TASK TO CARRY OUT: Go through the records and copy each line where the word "Given" occurs.

DATASET:
┄┄┄┄┄┄
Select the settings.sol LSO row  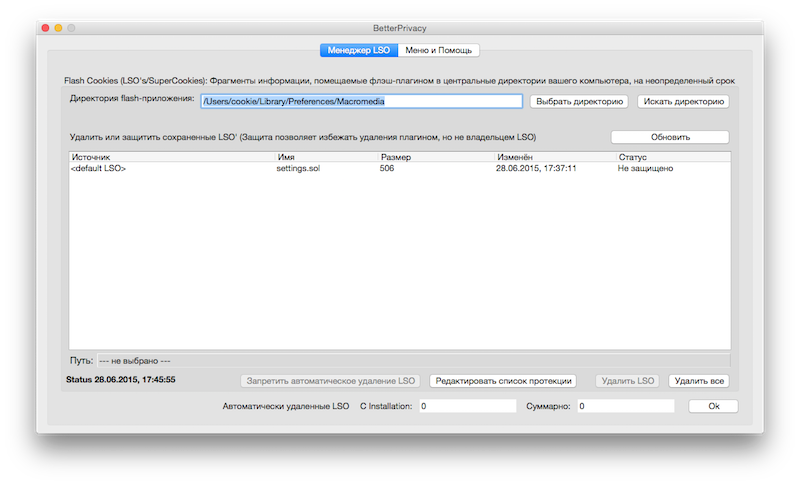click(300, 169)
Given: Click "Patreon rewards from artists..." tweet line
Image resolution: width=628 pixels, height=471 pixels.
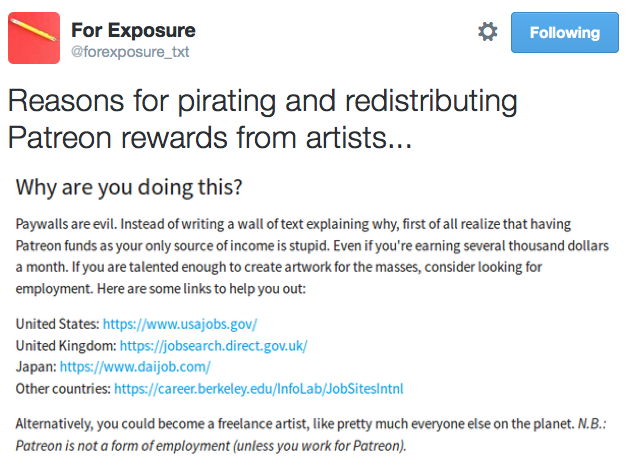Looking at the screenshot, I should pos(210,135).
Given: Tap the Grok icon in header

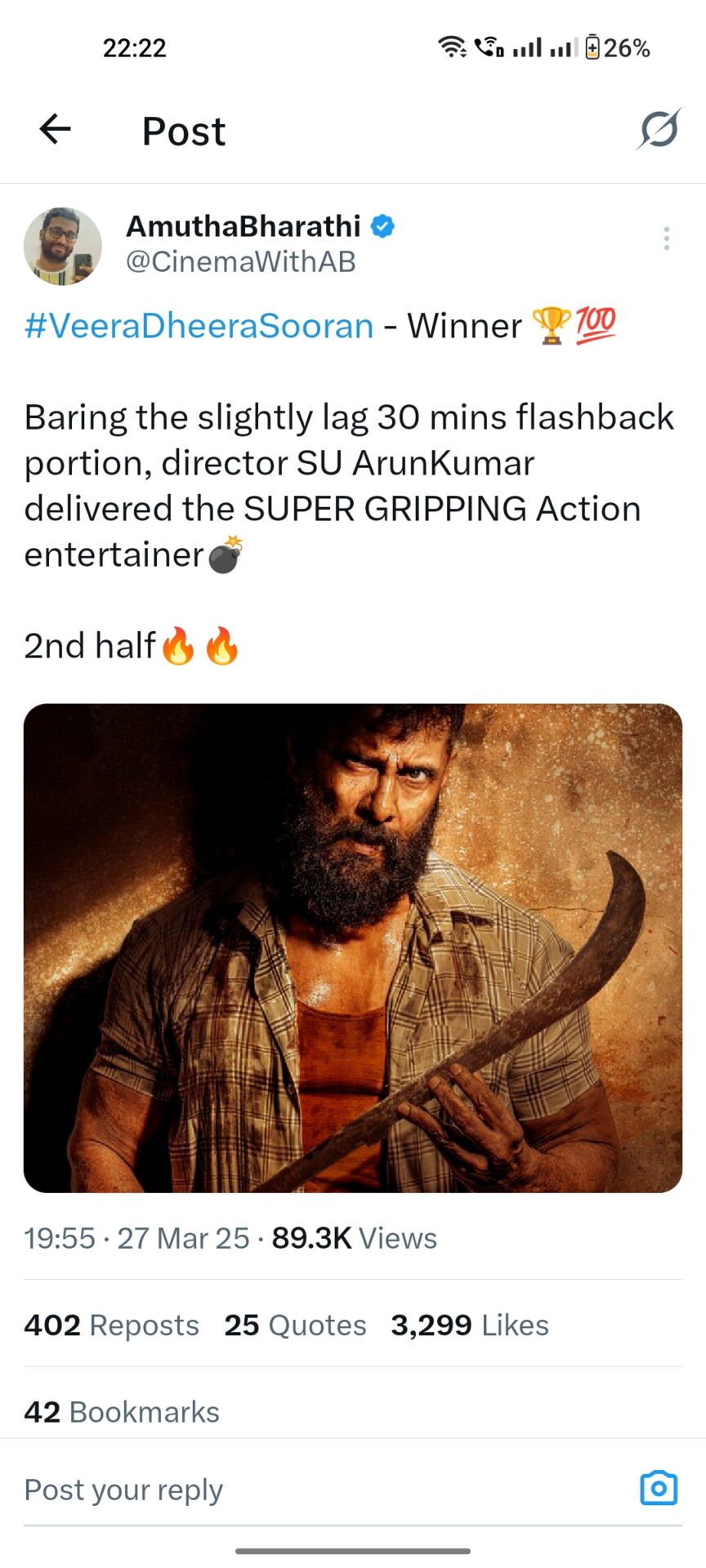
┄┄┄┄┄┄
SOLUTION FOR THIS TASK:
Given: Click "Patreon rewards from artists..." tweet line
Given: Tap the Grok icon in header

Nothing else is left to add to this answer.